Human rights advocates have expressed concerns about the appropriateness of the death penalty as it is applied here in the USA. My home state of Kansas is one of 35 states that have the death penalty; 15 states and the District of Columbia do not. The federal government, both civilian and military, also allows for capital punishment.
On June 29, 1972, the United States Supreme Court, in Furman vs. Georgia, struck down the death penalty because it could not agree on how the punishment could be carried out fairly and humanely. That case voided death penalty laws in 40 states, including Kansas, and commuted the sentences of 629 individuals on death rows. It took Kansas 18 years to enact a new death penalty law, which was passed on April 23, 1994. There have been no executions in Kansas since the law went into effect on July 1, 1994.

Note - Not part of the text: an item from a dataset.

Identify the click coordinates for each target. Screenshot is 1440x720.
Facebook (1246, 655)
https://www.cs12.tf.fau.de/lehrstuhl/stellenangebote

In October 2009, a historic decision was made by the American Law Institute (ALI) to remove the death penalty from its Model Penal Code.
Recently I participated in advocating for the abolition of the Death Penalty in the State of Kansas in support of Kansas Senate bill SB 375. There was a heated and stirring debate bringing up issues on both sides of this contentious issue in this predominately conservative state. On Feb. 19, 2010 from the gallery, I watched as the leaders of my state congress took the floor, one of them my own elected representative, Kansas State Senator Marci Francisco.
Since 1994 there have been more than 100 potential capital cases in Kansas, 25 capital trials ending in death sentences for twelve of those cases. As the discussion came to a vote on the floor, there were persons on both sides of this issue who spoke passionately about their conviction either for or against the death penalty.